--- START ---

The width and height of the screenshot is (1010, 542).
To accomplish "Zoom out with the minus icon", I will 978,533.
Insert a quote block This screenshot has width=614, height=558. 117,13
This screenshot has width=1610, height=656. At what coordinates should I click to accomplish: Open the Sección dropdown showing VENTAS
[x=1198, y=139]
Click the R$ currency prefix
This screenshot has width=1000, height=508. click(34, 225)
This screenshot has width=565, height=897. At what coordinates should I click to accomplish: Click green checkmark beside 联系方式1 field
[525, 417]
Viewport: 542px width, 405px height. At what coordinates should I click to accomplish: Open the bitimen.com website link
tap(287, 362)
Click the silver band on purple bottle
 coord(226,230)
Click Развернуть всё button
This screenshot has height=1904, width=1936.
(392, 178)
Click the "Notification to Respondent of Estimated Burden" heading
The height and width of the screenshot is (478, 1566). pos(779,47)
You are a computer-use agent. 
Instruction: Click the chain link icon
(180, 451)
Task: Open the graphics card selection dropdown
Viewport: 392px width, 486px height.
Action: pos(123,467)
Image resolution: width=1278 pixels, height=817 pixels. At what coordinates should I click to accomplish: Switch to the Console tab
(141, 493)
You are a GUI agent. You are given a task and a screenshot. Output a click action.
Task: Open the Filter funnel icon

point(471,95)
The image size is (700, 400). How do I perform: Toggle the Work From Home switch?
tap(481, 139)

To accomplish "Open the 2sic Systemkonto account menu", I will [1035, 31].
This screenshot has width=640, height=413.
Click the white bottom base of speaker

--- END ---

Given request -
Format the records above as a numbered list, leaving out the blank lines.

Answer to the exercise -
1. The width and height of the screenshot is (1010, 542).
2. To accomplish "Zoom out with the minus icon", I will 978,533.
3. Insert a quote block This screenshot has width=614, height=558. 117,13
4. This screenshot has width=1610, height=656. At what coordinates should I click to accomplish: Open the Sección dropdown showing VENTAS
5. [x=1198, y=139]
6. Click the R$ currency prefix
7. This screenshot has width=1000, height=508. click(34, 225)
8. This screenshot has width=565, height=897. At what coordinates should I click to accomplish: Click green checkmark beside 联系方式1 field
9. [525, 417]
10. Viewport: 542px width, 405px height. At what coordinates should I click to accomplish: Open the bitimen.com website link
11. tap(287, 362)
12. Click the silver band on purple bottle
13.  coord(226,230)
14. Click Развернуть всё button
15. This screenshot has height=1904, width=1936.
16. (392, 178)
17. Click the "Notification to Respondent of Estimated Burden" heading
18. The height and width of the screenshot is (478, 1566). pos(779,47)
19. You are a computer-use agent. 
20. Instruction: Click the chain link icon
21. (180, 451)
22. Task: Open the graphics card selection dropdown
23. Viewport: 392px width, 486px height.
24. Action: pos(123,467)
25. Image resolution: width=1278 pixels, height=817 pixels. At what coordinates should I click to accomplish: Switch to the Console tab
26. (141, 493)
27. You are a GUI agent. You are given a task and a screenshot. Output a click action.
28. Task: Open the Filter funnel icon
29. point(471,95)
30. The image size is (700, 400). How do I perform: Toggle the Work From Home switch?
31. tap(481, 139)
32. To accomplish "Open the 2sic Systemkonto account menu", I will [1035, 31].
33. This screenshot has width=640, height=413.
34. Click the white bottom base of speaker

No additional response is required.